(Saved data entries)
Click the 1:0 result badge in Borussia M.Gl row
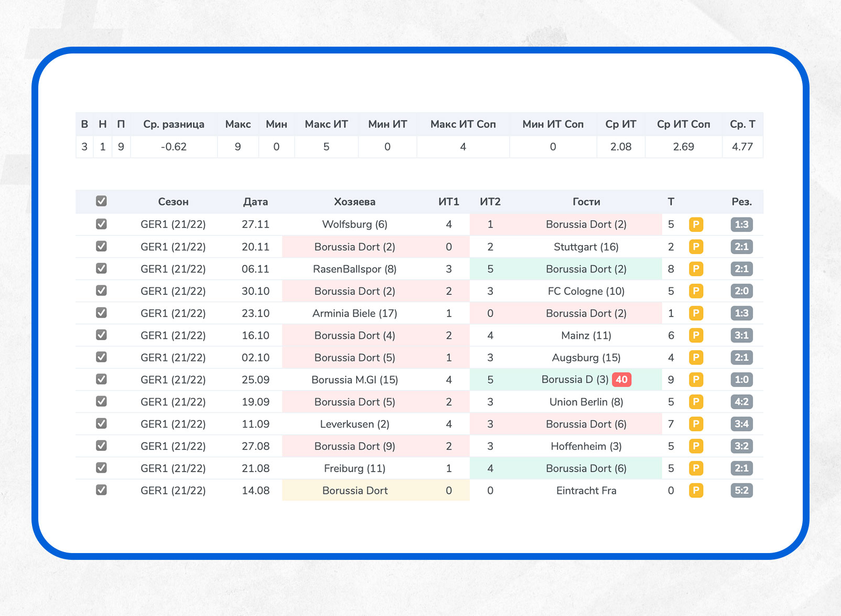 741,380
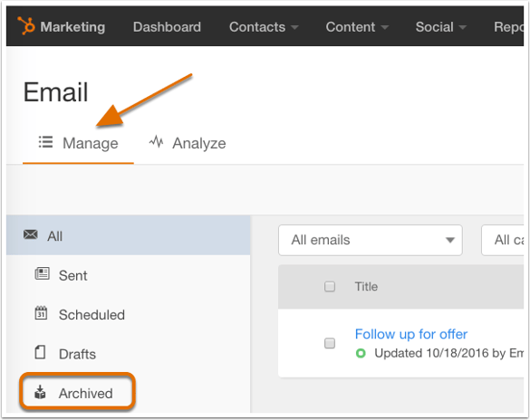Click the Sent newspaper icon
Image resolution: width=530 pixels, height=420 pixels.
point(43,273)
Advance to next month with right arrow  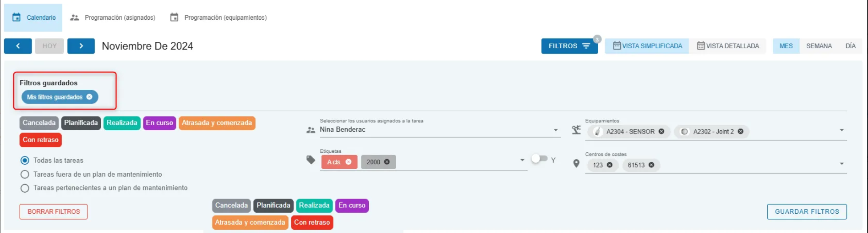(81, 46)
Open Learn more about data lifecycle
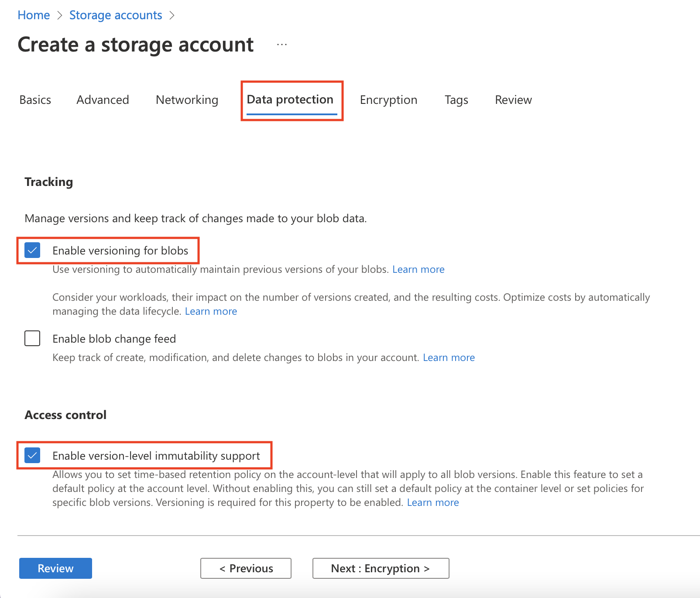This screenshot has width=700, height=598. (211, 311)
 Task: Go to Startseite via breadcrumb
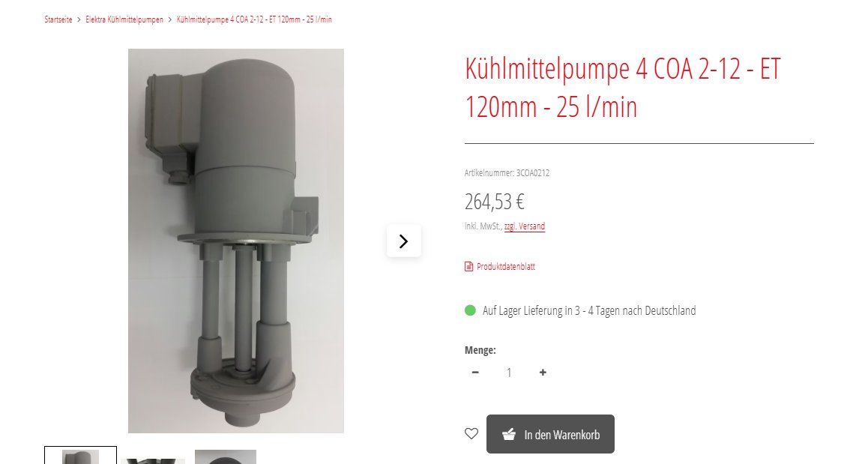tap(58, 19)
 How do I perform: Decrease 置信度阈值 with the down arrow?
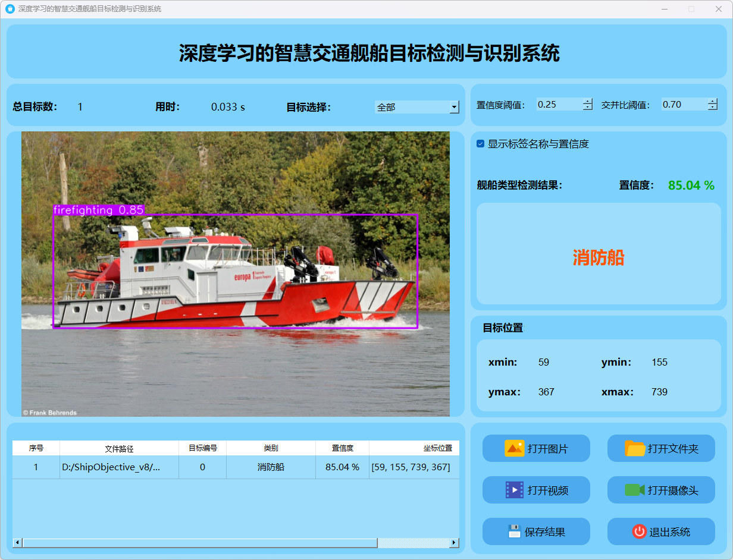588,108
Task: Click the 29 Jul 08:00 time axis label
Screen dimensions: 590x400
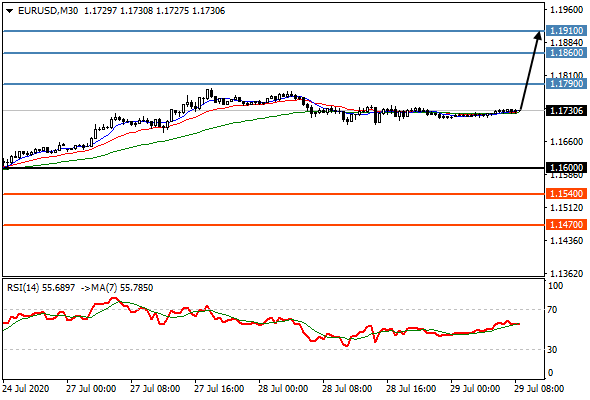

=== TASK TO COMPLETE ===
What is needed is an exact repetition of every line from the line with "Task: Click the 29 Jul 08:00 time axis label" to the end of the data above, both ends included, with no pictures.

=== YOUR SOLUTION ===
Task: Click the 29 Jul 08:00 time axis label
Screen dimensions: 590x400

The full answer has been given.